- EXERCISE DETAILS
Treat the line containing "Given: Open フォーマット in the popup menu" as the last one, and return every line exactly from the first line of the material below up to it.

- GIVEN DATA
[Start of section]

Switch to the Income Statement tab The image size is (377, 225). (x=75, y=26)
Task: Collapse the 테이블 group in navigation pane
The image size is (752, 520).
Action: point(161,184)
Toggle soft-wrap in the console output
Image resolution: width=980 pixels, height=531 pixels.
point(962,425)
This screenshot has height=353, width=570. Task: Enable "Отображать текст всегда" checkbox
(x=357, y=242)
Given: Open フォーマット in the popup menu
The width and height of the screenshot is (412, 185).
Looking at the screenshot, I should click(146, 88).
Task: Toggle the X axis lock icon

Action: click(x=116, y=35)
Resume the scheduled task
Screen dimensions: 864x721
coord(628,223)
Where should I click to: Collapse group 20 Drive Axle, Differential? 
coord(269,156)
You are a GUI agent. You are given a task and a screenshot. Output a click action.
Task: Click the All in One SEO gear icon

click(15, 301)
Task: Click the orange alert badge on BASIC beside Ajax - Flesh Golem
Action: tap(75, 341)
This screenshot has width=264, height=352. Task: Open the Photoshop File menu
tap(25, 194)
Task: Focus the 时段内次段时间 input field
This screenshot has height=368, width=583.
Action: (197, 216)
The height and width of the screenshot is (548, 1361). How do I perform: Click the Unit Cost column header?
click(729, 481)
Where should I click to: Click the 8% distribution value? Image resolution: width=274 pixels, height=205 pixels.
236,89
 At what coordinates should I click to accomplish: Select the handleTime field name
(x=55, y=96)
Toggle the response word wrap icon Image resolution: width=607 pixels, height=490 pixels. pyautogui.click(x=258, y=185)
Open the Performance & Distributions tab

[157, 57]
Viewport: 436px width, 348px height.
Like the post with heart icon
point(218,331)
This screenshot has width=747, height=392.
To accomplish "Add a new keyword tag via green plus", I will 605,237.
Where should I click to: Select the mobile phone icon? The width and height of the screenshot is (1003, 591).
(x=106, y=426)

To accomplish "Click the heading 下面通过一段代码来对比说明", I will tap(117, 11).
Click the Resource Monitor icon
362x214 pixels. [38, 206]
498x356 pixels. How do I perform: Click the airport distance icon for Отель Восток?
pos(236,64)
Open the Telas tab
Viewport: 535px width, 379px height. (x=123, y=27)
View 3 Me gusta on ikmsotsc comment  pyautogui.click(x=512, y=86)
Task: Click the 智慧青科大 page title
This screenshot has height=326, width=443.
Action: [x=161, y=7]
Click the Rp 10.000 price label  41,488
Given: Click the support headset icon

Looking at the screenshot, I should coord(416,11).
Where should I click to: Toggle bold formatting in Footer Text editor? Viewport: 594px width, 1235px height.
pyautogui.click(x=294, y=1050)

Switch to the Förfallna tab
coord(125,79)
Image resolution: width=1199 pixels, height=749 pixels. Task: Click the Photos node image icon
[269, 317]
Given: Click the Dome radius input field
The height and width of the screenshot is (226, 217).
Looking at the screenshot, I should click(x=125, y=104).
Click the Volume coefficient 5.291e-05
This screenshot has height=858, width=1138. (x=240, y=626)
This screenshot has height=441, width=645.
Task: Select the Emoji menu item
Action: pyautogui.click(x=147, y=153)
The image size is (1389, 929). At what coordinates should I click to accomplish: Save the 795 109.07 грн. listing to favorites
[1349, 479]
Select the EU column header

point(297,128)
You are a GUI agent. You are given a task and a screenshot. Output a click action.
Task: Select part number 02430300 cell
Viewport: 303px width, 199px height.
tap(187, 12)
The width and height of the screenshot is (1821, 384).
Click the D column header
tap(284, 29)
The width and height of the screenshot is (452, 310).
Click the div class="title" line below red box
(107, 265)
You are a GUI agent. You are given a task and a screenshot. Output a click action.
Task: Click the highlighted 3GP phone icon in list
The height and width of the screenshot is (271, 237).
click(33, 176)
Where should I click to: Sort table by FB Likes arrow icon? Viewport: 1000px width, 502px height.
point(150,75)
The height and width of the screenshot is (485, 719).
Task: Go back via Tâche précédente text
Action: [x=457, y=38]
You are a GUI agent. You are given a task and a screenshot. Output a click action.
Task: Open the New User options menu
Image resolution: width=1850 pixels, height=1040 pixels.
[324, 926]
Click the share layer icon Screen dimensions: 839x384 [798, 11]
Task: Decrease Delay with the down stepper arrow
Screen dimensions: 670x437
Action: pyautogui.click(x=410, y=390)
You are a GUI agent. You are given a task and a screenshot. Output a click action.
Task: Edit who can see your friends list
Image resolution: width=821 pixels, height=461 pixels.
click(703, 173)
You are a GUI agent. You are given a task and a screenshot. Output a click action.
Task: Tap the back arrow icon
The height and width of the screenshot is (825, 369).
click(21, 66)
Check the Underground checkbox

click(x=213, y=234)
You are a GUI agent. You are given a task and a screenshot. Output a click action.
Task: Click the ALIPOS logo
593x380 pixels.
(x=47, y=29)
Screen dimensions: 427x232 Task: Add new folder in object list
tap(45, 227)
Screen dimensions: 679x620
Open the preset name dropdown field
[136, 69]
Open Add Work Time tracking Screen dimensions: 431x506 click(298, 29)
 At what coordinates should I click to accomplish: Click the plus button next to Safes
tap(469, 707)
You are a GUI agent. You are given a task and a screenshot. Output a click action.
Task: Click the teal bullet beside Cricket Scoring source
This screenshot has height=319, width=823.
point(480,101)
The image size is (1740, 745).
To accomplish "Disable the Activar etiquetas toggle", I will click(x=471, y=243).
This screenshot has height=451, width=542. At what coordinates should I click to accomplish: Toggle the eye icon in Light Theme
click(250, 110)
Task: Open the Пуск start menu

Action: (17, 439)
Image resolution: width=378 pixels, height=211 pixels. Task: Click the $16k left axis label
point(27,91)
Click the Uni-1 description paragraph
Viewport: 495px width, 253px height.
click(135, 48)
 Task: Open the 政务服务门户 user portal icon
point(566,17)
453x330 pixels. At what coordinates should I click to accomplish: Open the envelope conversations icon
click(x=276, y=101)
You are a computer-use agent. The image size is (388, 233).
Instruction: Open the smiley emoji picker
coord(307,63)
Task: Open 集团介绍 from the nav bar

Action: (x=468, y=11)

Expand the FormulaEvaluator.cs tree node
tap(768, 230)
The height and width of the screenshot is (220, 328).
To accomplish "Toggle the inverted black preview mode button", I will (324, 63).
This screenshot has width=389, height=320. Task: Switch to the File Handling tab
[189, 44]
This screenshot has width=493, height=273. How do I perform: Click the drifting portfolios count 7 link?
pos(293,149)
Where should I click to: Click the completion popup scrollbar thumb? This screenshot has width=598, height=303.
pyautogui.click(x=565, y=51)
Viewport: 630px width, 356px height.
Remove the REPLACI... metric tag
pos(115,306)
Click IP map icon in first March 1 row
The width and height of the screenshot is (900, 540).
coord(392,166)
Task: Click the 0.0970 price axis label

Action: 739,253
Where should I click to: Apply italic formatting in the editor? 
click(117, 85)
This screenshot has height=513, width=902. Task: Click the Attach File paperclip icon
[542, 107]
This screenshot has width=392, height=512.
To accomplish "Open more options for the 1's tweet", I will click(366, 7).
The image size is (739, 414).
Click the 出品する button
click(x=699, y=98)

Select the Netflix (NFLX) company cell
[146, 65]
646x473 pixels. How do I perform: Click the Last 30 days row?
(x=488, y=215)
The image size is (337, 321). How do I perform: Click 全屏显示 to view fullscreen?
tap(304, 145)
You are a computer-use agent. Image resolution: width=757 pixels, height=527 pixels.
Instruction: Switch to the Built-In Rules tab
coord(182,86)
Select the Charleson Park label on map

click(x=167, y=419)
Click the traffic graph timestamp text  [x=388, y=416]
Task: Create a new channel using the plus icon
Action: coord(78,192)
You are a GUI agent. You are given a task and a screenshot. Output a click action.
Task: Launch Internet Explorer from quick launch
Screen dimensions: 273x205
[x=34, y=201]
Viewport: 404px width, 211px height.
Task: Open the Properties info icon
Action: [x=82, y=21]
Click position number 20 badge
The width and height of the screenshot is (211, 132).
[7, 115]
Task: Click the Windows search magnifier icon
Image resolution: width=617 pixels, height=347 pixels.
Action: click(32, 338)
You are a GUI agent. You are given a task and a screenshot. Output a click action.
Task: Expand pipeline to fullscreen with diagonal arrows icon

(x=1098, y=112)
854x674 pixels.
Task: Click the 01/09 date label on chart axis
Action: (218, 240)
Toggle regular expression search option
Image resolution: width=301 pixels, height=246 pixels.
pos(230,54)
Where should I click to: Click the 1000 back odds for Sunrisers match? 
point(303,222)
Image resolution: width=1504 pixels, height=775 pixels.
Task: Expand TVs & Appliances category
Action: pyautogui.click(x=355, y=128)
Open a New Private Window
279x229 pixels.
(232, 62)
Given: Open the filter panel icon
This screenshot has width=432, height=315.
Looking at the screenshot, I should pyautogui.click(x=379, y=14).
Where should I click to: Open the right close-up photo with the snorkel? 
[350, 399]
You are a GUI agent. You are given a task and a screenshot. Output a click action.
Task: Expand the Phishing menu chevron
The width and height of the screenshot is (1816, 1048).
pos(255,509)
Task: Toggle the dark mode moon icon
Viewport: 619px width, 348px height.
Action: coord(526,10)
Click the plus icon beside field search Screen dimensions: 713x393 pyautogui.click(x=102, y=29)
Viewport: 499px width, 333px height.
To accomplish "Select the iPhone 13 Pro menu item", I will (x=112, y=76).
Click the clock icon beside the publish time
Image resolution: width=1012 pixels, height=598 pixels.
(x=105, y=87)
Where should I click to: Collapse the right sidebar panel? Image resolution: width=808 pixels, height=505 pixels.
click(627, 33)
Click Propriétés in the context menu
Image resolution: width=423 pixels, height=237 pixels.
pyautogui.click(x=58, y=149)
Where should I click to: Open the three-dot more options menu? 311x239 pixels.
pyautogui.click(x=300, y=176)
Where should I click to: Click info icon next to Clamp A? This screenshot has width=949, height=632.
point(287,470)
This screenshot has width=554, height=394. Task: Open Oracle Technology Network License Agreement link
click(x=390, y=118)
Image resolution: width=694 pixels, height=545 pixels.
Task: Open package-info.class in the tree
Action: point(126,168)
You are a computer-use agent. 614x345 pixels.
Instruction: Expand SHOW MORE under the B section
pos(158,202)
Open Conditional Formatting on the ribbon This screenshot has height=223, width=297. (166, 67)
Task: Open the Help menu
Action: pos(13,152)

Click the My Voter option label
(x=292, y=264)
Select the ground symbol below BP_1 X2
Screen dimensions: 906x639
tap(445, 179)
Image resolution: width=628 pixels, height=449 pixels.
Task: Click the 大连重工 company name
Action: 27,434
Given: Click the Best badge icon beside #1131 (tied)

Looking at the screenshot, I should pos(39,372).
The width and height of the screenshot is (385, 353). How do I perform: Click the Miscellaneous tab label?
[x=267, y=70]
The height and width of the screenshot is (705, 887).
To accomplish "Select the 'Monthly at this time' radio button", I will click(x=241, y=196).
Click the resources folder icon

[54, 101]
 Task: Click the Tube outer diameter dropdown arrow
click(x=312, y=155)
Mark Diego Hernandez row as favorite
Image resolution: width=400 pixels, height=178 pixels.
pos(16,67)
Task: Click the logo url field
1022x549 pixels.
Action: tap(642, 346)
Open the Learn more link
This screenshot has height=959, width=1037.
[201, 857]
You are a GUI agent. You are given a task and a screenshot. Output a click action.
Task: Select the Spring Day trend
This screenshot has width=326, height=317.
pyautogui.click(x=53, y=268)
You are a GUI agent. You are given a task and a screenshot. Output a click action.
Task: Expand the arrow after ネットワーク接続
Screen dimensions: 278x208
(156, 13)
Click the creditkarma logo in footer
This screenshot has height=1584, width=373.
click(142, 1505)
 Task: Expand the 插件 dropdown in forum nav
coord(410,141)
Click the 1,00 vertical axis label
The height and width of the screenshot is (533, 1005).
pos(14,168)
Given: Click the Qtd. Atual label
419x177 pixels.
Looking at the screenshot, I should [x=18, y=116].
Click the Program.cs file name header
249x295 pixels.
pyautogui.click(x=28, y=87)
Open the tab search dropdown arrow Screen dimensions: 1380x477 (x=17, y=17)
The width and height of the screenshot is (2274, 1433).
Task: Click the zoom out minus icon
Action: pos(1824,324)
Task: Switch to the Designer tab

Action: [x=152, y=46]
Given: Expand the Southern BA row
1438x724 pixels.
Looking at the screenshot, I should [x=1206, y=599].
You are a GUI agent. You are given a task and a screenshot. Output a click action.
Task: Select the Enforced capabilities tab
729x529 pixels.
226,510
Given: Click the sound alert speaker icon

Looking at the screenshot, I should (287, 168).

[End of section]

- TASK RESULT
Switch to the Income Statement tab The image size is (377, 225). (x=75, y=26)
Task: Collapse the 테이블 group in navigation pane
The image size is (752, 520).
Action: point(161,184)
Toggle soft-wrap in the console output
Image resolution: width=980 pixels, height=531 pixels.
point(962,425)
This screenshot has height=353, width=570. Task: Enable "Отображать текст всегда" checkbox
(x=357, y=242)
Given: Open フォーマット in the popup menu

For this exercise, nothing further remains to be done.